THE POST-GIRL
BY
EDWARD C. BOOTH
New York
GROSSET & DUNLAP
Publishers
Copyright, 1908, by
THE CENTURY Co.
Published, June, 1908
THE POST-GIRL
CHAPTER I
When summer comes Mrs. Gatheredge talks ofrepapering her parlor, and Ginger gets him readyto sleep in the scullery at a night's notice, but the lettingof lodgings is not a staple industry in this quarter ofYorkshire, and folks would fare ill on it who knew nothing ofthe art of keeping a pig or growing their own potatoes inthe bit of garden at the back.
Visitors pass through, indeed, in large enough numbersbetween seed- and harvest-time (mostly by bicycle),staring their way round the village from house to house. Butall that ever develops is an occasional request for a cupof water—in the hope, no doubt, that we may give themmilk—or an interrogation as to the road to somewhereelse. Steg's reply to the latter, through a long successionof summers, has waxed into a set formula, which heprepares with all the exactness of a prescription:
"There 's two rawds [roads] tiv it," he says, measuringout his words carefully against the light of inwardunderstanding, like tincture in a chemist's vial. "A right unan' a wrong un. 'Appen ye 'd as lief gan right un. Wrongun 's a long way round."

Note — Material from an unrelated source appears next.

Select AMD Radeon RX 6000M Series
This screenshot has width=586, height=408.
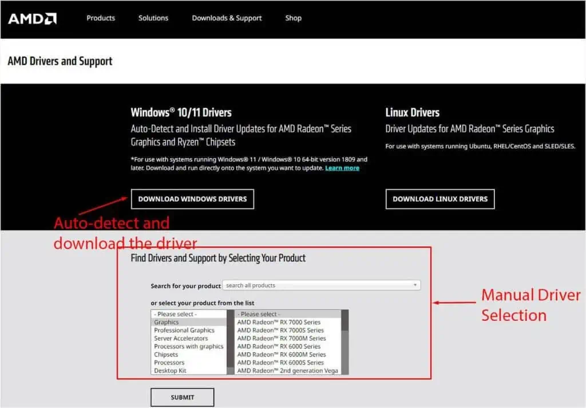point(281,354)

These are mere migratory birds of visit, however—herethis morning and gone by noon—leaving little traceof their passage beyond a footmark on somebody's doorstepor a mustard-stained sandwich-paper blowing drearilyagainst the tombstones in the churchyard. Residentialvisitors are almost unknown to Ullbrig. One or two pettytradesmen bring their wives and families fromHunmouth for cheap sojourn during the summer months, butthey are more residential than visitors, recurring eachyear with the regularity of harvest, and blending asimperceptibly with Ullbrig life as the water with Jevons'milk. They have become to all intents and purposes apart of us, and are never spoken of as "visitors"—theyare merely said to be "wi' us again" or just "coom back." Theclass of visitor which is lacking to Ullbrig is thepleasure-seeking variety which comes for a month, ischarged unprotesting for lights and fire, never lends ahand to the washing of its own pots, and pays town pricefor country butter. Our local designation for suchguests—when we get them—is "spawers."
The word is apt to strike chill on urban understandingswhen heard for the first time. I remember when Gingersprang it upon me on the initial occasion of my hearingit, I was filled for a moment with an indefinable sense ofcalamity.
"Well," were Ginger's words, greeting me and leavingme almost in a breath. "Ah wish ah mud stay longer wi'ye noo, but ah mun't. We 've gotten spawers i' 'oose[house]."
I shook his earth- BU KİTABI OKUMAK İÇİN ÜYE OLUN VEYA GİRİŞ YAPIN!